◆ **WHAT IS NEEDED**:
From the line containing "Select the cell containing 752.0%" through the last line of the data, return those lines exactly as written and nothing more.

◆ **GIVEN DATA**:
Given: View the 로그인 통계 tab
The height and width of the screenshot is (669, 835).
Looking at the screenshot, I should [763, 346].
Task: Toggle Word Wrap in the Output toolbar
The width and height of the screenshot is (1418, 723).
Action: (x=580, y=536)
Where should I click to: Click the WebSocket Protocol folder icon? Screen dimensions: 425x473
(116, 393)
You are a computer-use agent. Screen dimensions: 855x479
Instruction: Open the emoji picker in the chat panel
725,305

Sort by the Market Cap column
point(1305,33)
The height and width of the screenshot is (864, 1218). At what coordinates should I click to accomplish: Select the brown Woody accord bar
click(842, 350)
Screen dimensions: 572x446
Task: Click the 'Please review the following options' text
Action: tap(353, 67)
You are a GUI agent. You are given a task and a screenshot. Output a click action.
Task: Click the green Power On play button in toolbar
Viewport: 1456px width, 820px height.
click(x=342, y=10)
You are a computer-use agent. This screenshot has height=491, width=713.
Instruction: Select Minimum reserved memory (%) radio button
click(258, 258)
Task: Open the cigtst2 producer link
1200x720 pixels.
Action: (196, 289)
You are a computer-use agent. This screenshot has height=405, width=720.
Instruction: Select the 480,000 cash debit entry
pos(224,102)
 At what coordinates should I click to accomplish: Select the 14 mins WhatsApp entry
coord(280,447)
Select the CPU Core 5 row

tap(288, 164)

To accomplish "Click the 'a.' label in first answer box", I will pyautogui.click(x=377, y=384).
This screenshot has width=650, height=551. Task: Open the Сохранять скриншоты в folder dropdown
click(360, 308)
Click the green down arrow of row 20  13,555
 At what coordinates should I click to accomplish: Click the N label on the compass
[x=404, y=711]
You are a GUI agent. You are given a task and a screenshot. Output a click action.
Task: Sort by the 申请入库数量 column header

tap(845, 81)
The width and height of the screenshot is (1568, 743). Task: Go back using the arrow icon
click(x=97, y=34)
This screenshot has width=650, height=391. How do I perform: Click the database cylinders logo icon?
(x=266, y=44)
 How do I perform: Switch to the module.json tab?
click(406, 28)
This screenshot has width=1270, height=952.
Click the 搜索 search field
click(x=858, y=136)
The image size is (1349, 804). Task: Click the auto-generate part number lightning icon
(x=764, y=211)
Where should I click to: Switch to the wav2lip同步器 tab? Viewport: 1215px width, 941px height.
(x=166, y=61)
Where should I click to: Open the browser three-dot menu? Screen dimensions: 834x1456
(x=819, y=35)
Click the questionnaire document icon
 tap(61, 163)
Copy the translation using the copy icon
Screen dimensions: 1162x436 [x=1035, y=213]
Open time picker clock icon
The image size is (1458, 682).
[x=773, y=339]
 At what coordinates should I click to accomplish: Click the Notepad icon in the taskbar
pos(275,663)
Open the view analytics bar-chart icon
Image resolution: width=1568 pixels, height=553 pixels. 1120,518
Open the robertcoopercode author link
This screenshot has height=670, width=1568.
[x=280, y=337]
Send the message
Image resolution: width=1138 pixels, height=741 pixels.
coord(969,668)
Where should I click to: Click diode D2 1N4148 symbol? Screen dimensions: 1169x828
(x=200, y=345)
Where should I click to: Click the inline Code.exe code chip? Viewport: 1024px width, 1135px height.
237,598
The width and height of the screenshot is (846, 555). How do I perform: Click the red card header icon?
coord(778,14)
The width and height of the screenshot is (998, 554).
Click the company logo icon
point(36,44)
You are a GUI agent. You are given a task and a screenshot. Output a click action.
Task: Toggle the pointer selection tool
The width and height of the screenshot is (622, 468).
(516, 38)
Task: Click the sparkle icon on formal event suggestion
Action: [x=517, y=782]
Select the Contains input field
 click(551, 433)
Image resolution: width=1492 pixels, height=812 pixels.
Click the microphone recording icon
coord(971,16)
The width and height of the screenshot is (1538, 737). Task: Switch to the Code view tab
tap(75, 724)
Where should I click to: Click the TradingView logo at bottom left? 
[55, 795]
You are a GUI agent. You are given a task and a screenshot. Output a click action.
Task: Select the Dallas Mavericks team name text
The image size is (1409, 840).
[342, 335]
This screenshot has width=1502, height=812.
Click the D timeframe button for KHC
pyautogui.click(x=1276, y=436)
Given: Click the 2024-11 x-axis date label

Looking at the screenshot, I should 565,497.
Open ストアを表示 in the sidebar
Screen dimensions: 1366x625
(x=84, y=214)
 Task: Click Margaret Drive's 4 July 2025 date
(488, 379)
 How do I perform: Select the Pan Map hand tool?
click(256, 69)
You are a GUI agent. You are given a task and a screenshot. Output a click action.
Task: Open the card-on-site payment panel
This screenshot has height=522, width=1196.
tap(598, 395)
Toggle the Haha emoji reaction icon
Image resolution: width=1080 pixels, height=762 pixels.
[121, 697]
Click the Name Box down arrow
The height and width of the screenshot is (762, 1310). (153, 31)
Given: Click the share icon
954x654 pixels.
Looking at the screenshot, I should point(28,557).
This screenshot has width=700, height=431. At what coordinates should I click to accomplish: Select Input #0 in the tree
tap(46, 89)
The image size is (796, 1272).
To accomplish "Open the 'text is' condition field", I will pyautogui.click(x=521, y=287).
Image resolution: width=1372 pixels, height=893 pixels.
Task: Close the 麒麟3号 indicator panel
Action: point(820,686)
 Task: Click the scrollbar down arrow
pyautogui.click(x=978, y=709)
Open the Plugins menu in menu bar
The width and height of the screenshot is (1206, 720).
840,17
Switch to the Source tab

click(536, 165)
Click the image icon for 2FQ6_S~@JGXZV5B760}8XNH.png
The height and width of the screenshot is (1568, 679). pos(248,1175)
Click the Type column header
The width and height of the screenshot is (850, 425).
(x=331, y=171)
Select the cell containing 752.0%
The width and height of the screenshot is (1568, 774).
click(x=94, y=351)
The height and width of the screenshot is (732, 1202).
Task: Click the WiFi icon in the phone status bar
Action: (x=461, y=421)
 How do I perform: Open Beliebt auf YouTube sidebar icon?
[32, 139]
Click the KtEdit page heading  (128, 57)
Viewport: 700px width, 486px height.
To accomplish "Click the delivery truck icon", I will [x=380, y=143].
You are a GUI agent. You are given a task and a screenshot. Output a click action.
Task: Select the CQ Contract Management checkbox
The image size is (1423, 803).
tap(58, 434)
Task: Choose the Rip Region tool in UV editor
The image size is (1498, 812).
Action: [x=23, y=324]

◆ **WRITTEN RESPONSE**:
Select the cell containing 752.0%
The width and height of the screenshot is (1568, 774).
click(x=94, y=351)
The height and width of the screenshot is (732, 1202).
Task: Click the WiFi icon in the phone status bar
Action: (x=461, y=421)
 How do I perform: Open Beliebt auf YouTube sidebar icon?
[32, 139]
Click the KtEdit page heading  (128, 57)
Viewport: 700px width, 486px height.
To accomplish "Click the delivery truck icon", I will [x=380, y=143].
You are a GUI agent. You are given a task and a screenshot. Output a click action.
Task: Select the CQ Contract Management checkbox
The image size is (1423, 803).
tap(58, 434)
Task: Choose the Rip Region tool in UV editor
The image size is (1498, 812).
Action: [x=23, y=324]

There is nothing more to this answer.